Current Reviews


Wolverine: Manifest Destiny #1

Posted: Tuesday, October 28, 2008
By: David Hodum

Jason Aaron
Stephen Segovia, John Rauch (c)
Marvel Comics
Plot: It's moving day, and the X-Men have arrived at the new digs in San Francisco. Wolverine is unpacking the few boxes he brought with him, and he stumbles across an old photograph. This isn't his first time in San Francisco, and he decides to go investigate an old memory. Logan isn't exactly welcome when he arrives in Chinatown, and he eventually gets into a street brawl with practically half of the residents.

Comments: I felt a little hesitant to pick up this issue only because Wolverine versus ninjas or some sort of martial arts-based gang has been done many times since the 1980s. One of the reasons that I feel this type of story worked previously was there was a real mystery to his situation. Logan couldn't remember his past, so when he would go back to places from his memory, the details and mystery were being presented to the reader at the same time Logan was getting them. Although I appreciate that Wolverine now remembers his past, I feel the newer approach where Wolverine already knows what he's getting into is slightly weaker than the previous style.

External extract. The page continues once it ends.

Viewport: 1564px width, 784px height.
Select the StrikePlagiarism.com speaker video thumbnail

Misgivings aside, I've heard good things about writer Jason Aaron so I decided to take the plunge and was pleased with the results. The story premise is established quickly and (most importantly) didn't feel forced. The interaction between Logan and Nightcrawler was spot-on, and through dialogue you're given a clear picture of what was going on in the base off-camera around them. Aaron doesn't waste any space with meaningless filler, so I was completely on board and excited less than nine pages in when Logan reaches Chinatown. Logan's internal thoughts reveal he doesn't expect to be welcomed with open arms and it's validated when the local residents react very emotionally once they recognize him. As a curious audience member, I really hope the next issue will contain flashbacks to tell the backstory of what happened in greater detail. The older residents can't believe he hasn't aged a day and all the children are excited to see the legend from a story has returned.

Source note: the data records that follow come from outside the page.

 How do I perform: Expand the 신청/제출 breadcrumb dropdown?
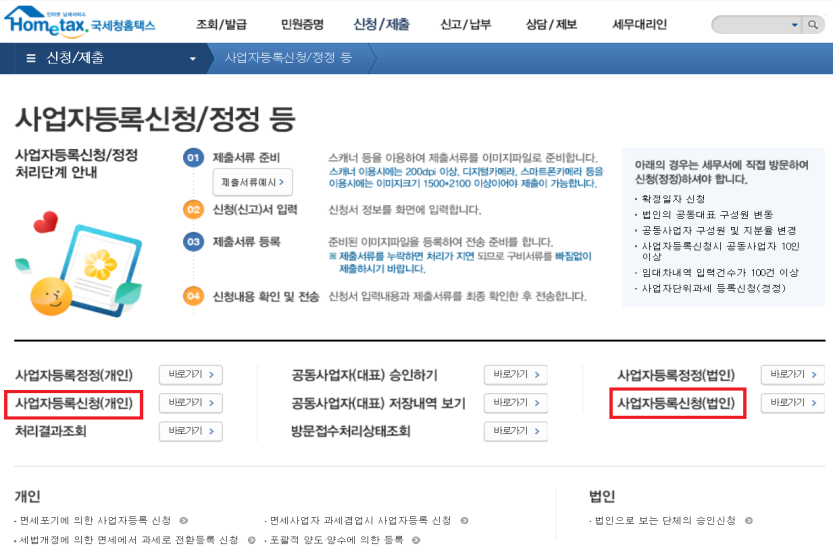(x=193, y=58)
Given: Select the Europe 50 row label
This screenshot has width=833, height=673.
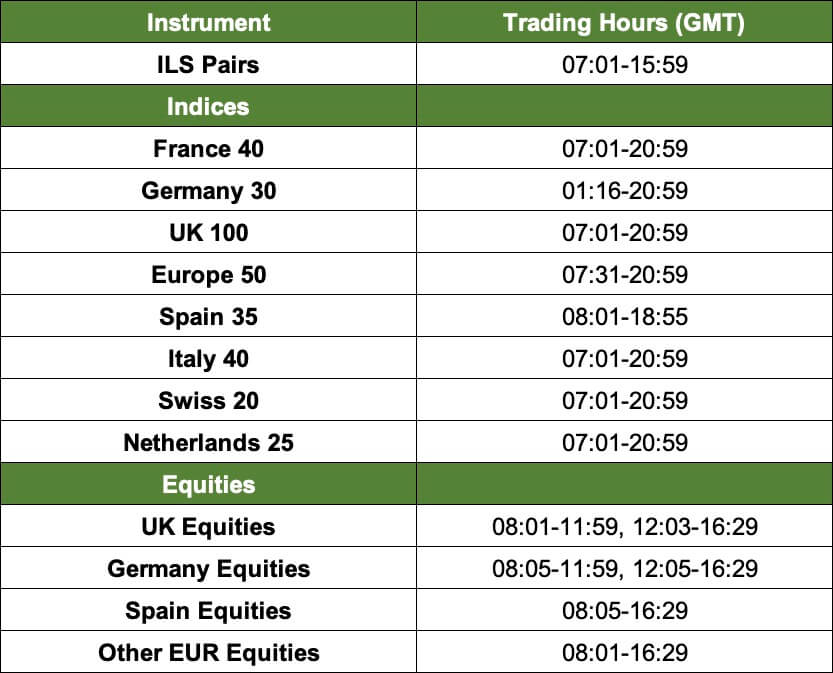Looking at the screenshot, I should tap(208, 275).

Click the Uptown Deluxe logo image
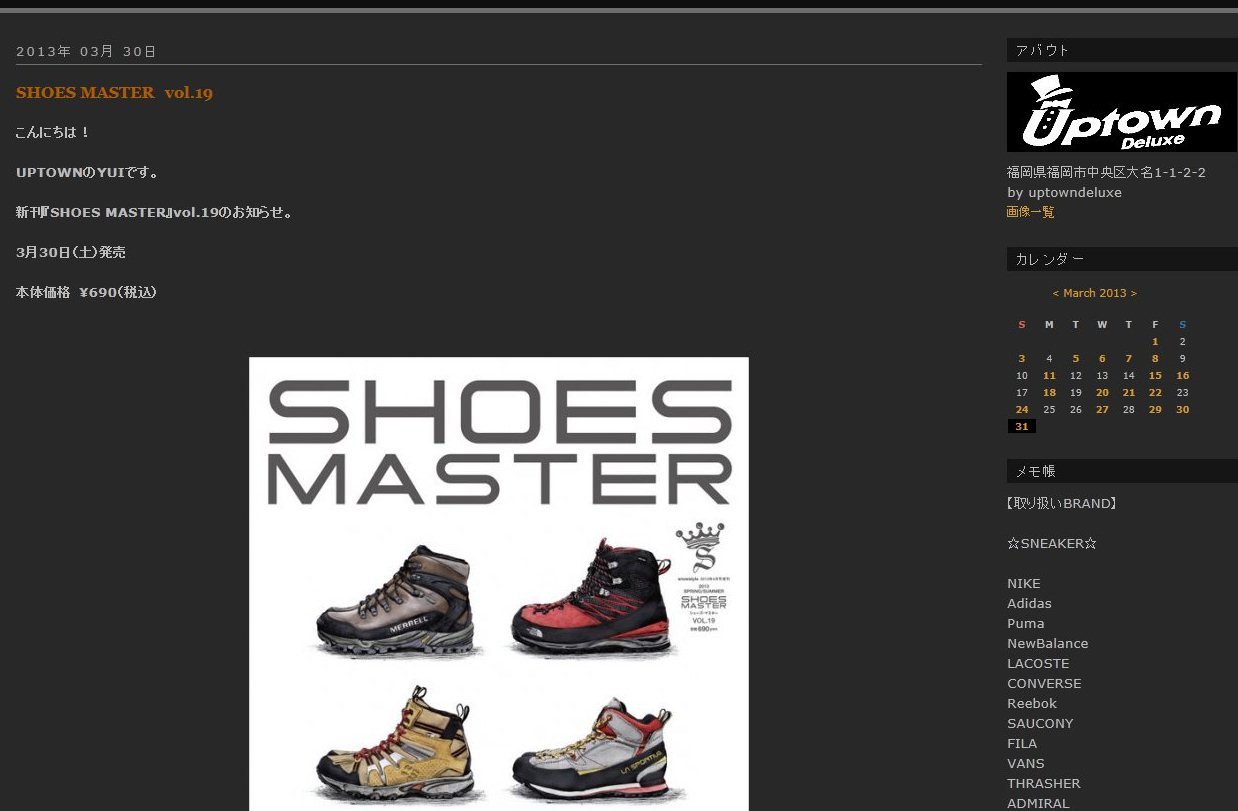(1121, 112)
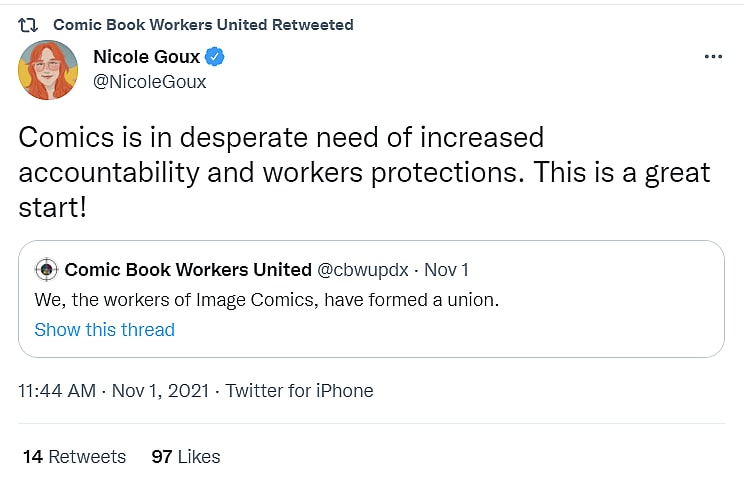Viewport: 744px width, 488px height.
Task: Open the three-dot more options menu
Action: click(712, 57)
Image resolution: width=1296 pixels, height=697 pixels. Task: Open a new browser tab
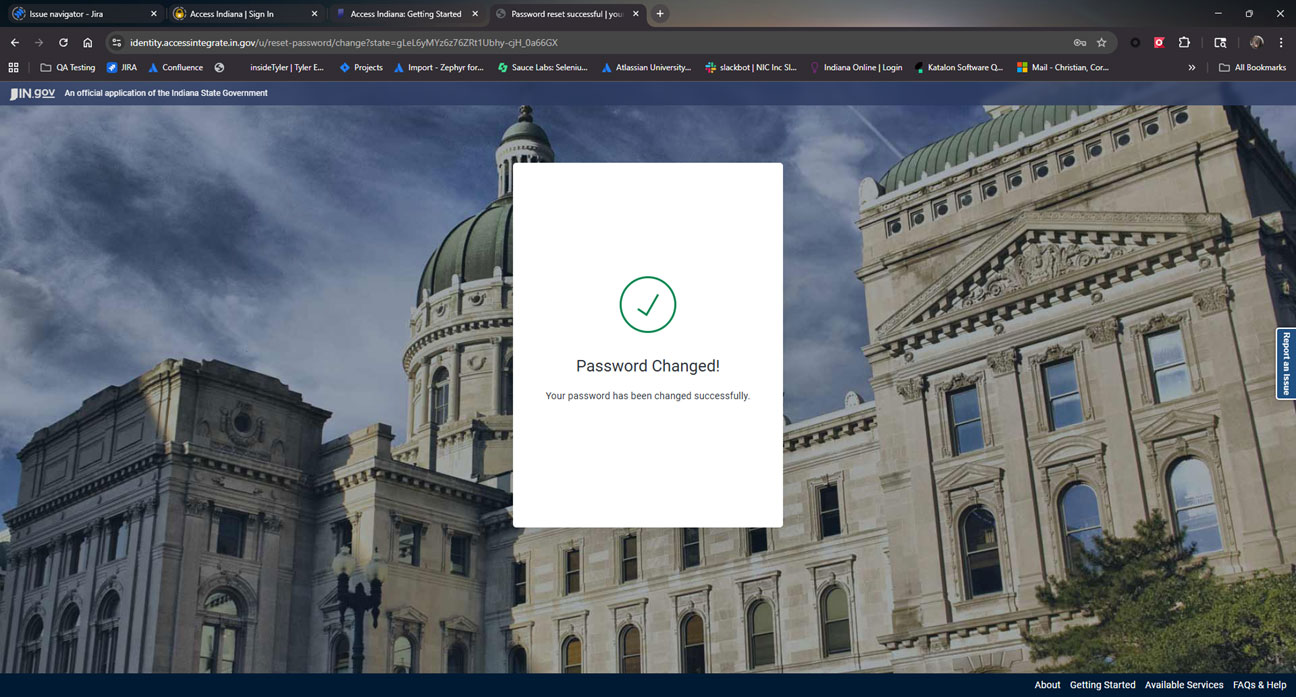pos(660,14)
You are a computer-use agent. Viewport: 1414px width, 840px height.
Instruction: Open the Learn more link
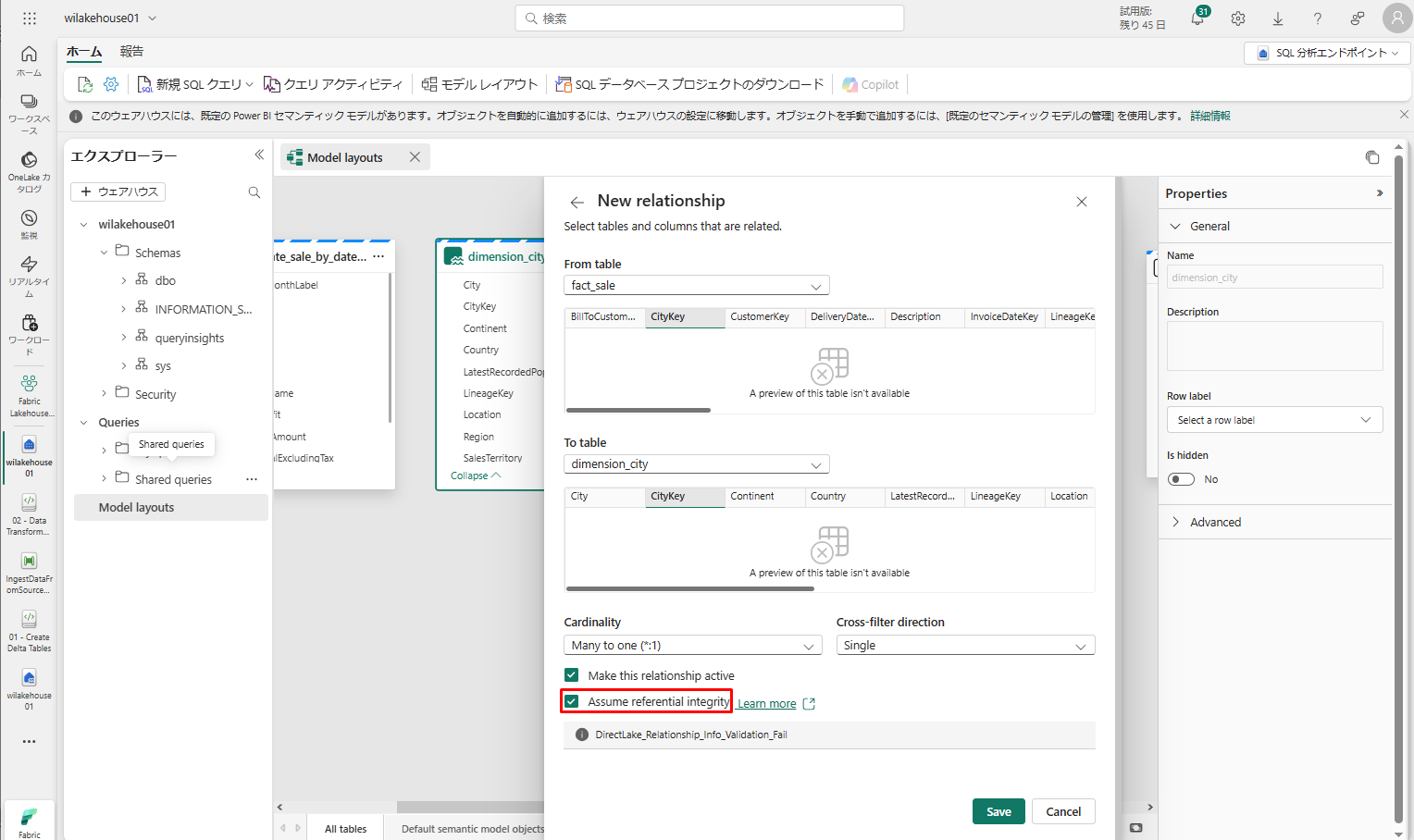tap(766, 704)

The only iffy part of the issue would be two men we see running a dojo who visually remind me a little too much of Danny Rand and Luke Cage. This is based mostly off of their visual appearance, one even has an afro, so we'll have to wait and see what role they play. I hope these two guys have their own personalities and are not simply being used to fit into the story when two major characters Jason Aaron might have wanted were not available. There is no previous history of this by Aaron before, so I am sure my suspicions are unnecessary.

Final Word: Worth the purchase, but this is only part one of a four issue series, so it won't hold the test of time without the other three. From what I've seen of Jason Aaron's writing, it's very consistent, so try out this issue and if you enjoy it, chances are you'll enjoy the next three.